By Robert Preidt
TUESDAY, July 14, 2015 (HealthDay News) -- Lots of time spent sitting may increase a woman's odds for cancer, but it does not seem to have a similar effect on men, a new study suggests.
"Longer leisure time spent sitting was associated with a higher risk of total cancer risk in women, and specifically with multiple myeloma, breast and ovarian cancers. But sitting time was not associated with cancer risk in men," concluded a team led by Dr. Alpa Patel, who directs the Cancer Prevention Study-3 at the American Cancer Society.
One doctor said the message from the study is clear.
"Encouraging individuals across all categories of weight to reduce sitting time would have an impact on their physical activity, with beneficial effects on cancer and other chronic diseases," said Dr. Paolo Bofetta, a professor of preventative medicine at the Icahn School of Medicine at Mount Sinai, in New York City.
Reported recently in the journal Cancer Epidemiology, Biomarkers & Prevention, the study tracked outcomes for more than 146,000 men and women who were cancer-free at the start of the study and then followed from 1992 to 2009. During that time, nearly 31,000 of the participants developed cancer.
More time spent sitting during leisure time was associated with a 10 percent overall higher risk of cancer in women, after the researchers adjusted for factors such as physical activity levels and weight. There was no such link found in men, however.
"Further research is warranted to better understand the differences in associations between men and women," Alpa Patel and colleagues wrote.
Previous research has shown that physical activity can reduce cancer risk, but few studies have examined the link between sitting time and cancer risk. Over the past few decades, sitting time in the United States has increased, the researchers said.
The study wasn't designed to prove cause-and-effect. However, given the large amount of time Americans spend sitting, even a slight link between sitting and increased cancer risk could have major public health implications, Patel's group said.

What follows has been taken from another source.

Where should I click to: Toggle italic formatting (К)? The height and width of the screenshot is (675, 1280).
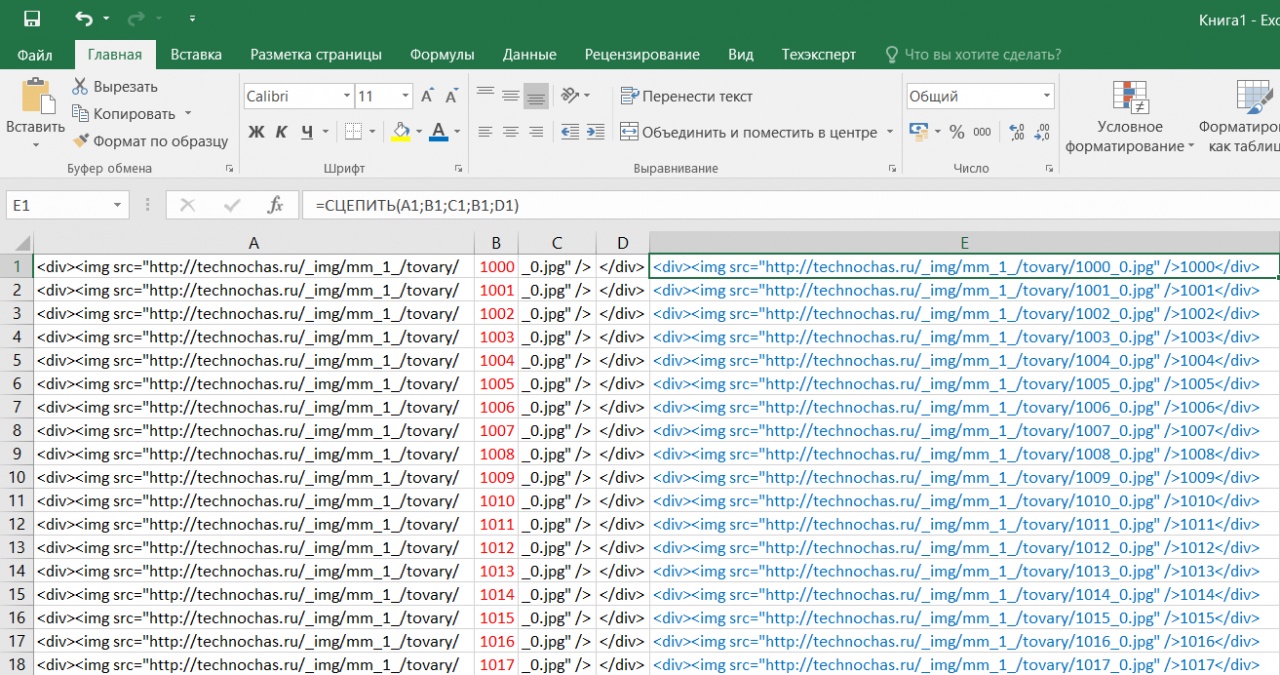tap(281, 132)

Experts were puzzled by the fact that sitting appeared to boost a woman's odds for cancer, even after the research team factored out the notion that sitting might simply mean less daily exercise.

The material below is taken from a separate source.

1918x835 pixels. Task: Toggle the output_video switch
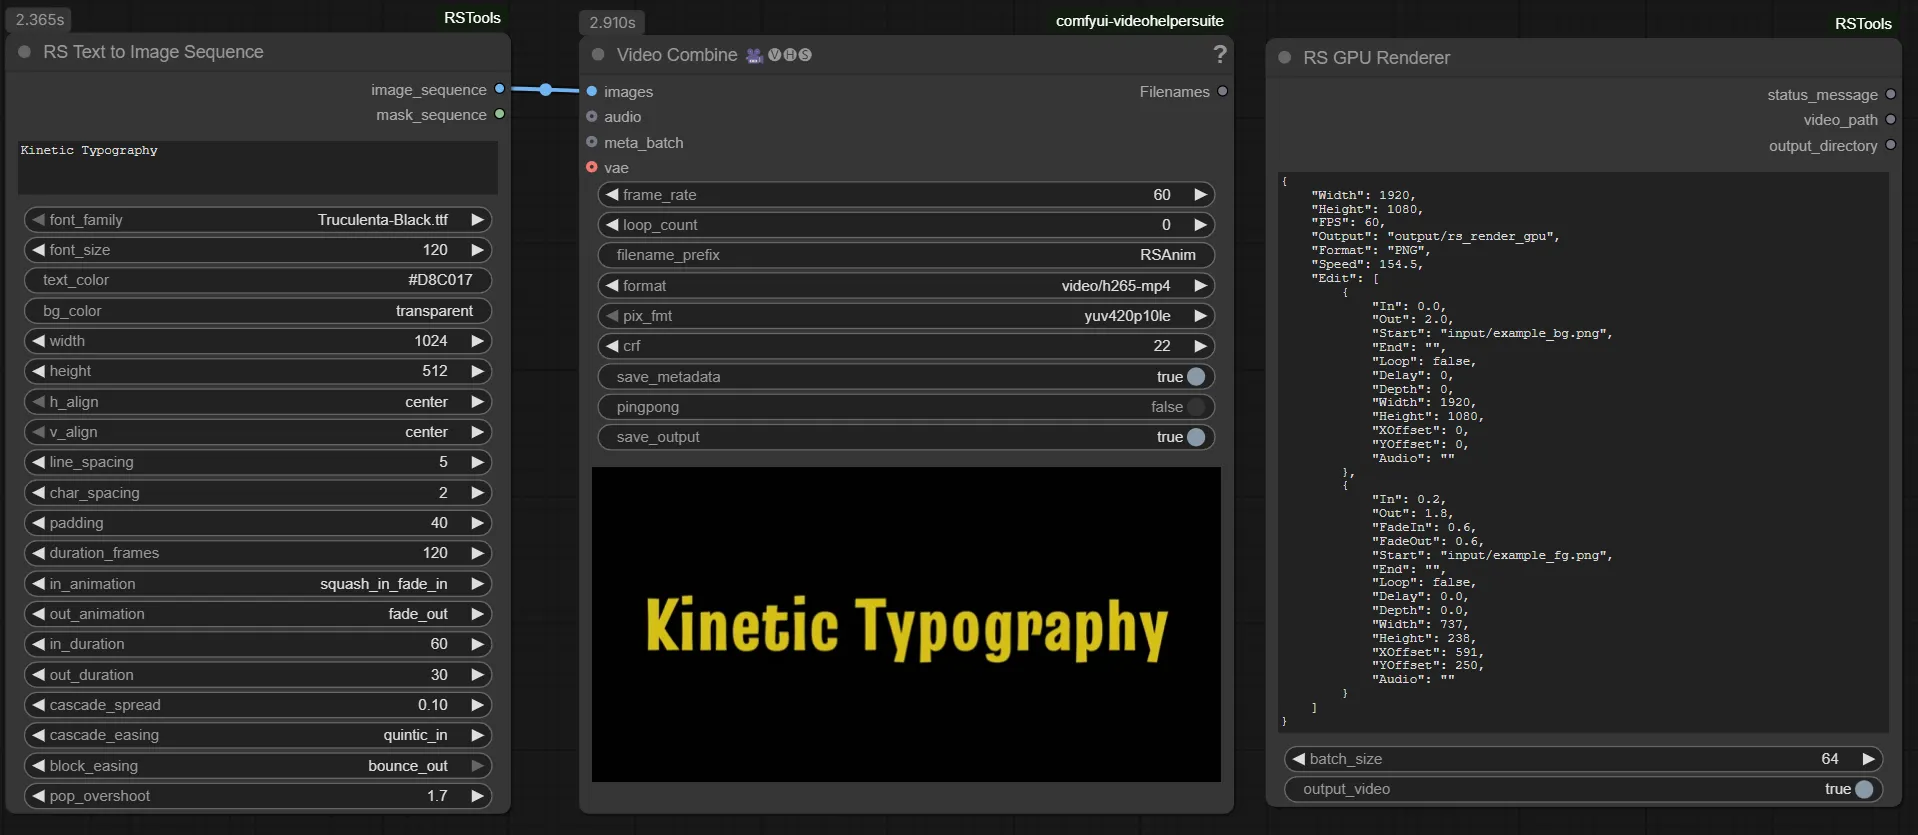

For example, "one would assume that women that exercise more have a decreased risk of breast cancer, but the study tried to control for this variable," said breast cancer specialist Dr. Stephanie Bernik, chief of surgical oncology at Lenox Hill Hospital in New York City.
"It is unclear why leisure time spent sitting, if not a marker for decreased physical activity, would increase the risk of cancer," she said. Bernik believes more study is needed to pinpoint the reason behind the finding.
Dr. Charles Shapiro directs translational breast cancer research at the Tisch Cancer Institute at Mount Sinai, also in New York City. He said the study was limited by the fact that it relied on the recall of people answering questionnaires about past habits. Still, he said, "the study is of importance because it highlights that less leisure-time sitting and increased physical activity are distinct [entities]," with separate implications for cancer risk.